Quando invece altre persone decidono di migrare, per motivi diversi e si stabiliscono vicino a noi, ecco che la questione cambia: non sono uguali a noi, il concetto di migrante assume una connotazione negativa e l’emozione primaria che proviamo è la paura.

Chiediamoci: Cosa proveremmo se noi migrati in un altro punto del mondo, percepissimo la paura degli abitanti locali nell'incontrarci, nel vederci, nel parlarci? Assurdo no?, siamo come loro!

Però evidentemente questo non vale per tutti.

Infatti, quando a vivere vicino a noi sono migranti di altre parti del mondo, siamo assaliti da quello che viene definito Panico morale, ovvero un diffuso timore che un qualche male minacci il benessere della nostra società.
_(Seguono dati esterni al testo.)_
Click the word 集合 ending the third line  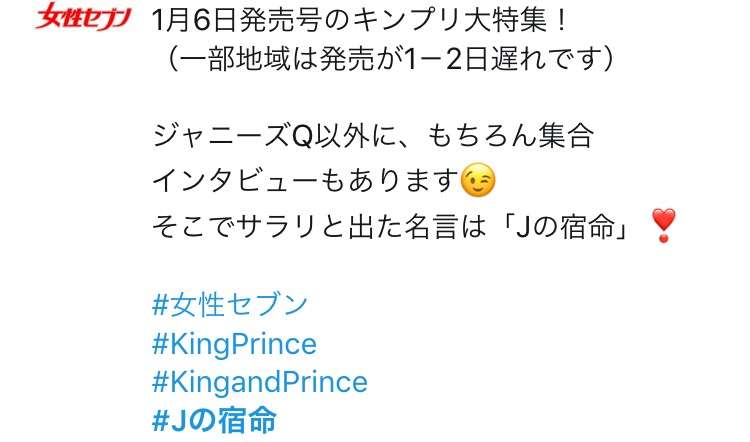(x=566, y=136)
Gli stranieri generano ansia, perché si comportano in maniera diversa da noi, hanno usanze diverse e in qualche maniera modificano il nostro stile di vita così confortevolmente familiare.
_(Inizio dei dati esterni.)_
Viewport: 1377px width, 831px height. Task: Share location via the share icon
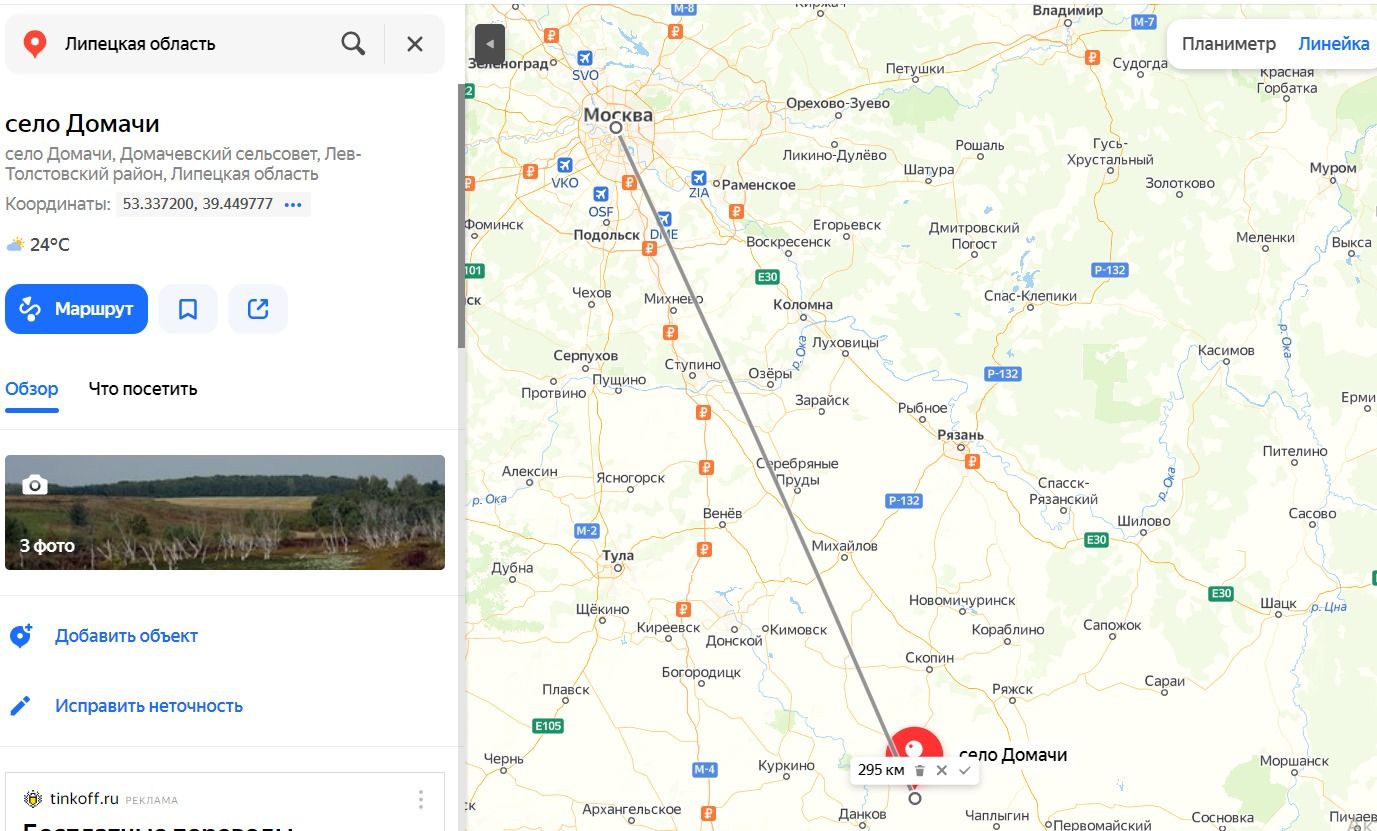tap(258, 309)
Da un punto di vista psicologico possiamo parlare di mixofobia, paura dell’ignoto, di ciò che non conosciamo, che è diverso dai nostri abituali canoni di vita.

Susan Matt, studiosa americana delle migrazioni, ci parla della sindrome nostalgica del migrante.

Oggi, nell’era dell’instant communication può sembrare anacronistico parlare di nostalgia, “sembra quasi che le emozioni e i danni affettivi dell’emigrazione siano un ostacolo imbarazzante sulla strada del progresso e della prosperità individuale”.

In realtà molti migranti, in un ambiente che difficilmente li comprende, provano vissuti di spaesamento, depressione e sindrome da stress di acculturazione.

Quando le persone dicono che il migrante deve adattarsi alla nostra cultura, si rendono veramente conto delle difficoltà che ha una persona, che proviene da un paese completamente diverso dal nostro? Non è solo una questione di volontà, ma di reali difficoltà culturali, le stesse che avremmo noi se andassimo ad abitare in luoghi lontani.

In alcuni casi, si parla anche di psicopatologia delle migrazioni: si tratta di sindromi specifiche che derivano da anomale risposte individuali ai problemi Bio Psico socio culturali. Sono sindromi connesse alla perdita, culturalmente caratterizzate, connesse al processo migratorio, se non a violenze geopolitiche subite.

Di questo siamo capaci di tener conto?

Condivido la domanda di Rampini, che afferma: “Ma è proprio vero che il 21º secolo ci ha reso tutti cittadini del mondo, cosmopoliti e flessibili?”

A guardarci attorno, temo proprio di no, cosmopoliti e flessibili lo siamo al massimo per quei 10-15 giorni di vacanza in cui l’Altro è gioia e scoperta da raccontare.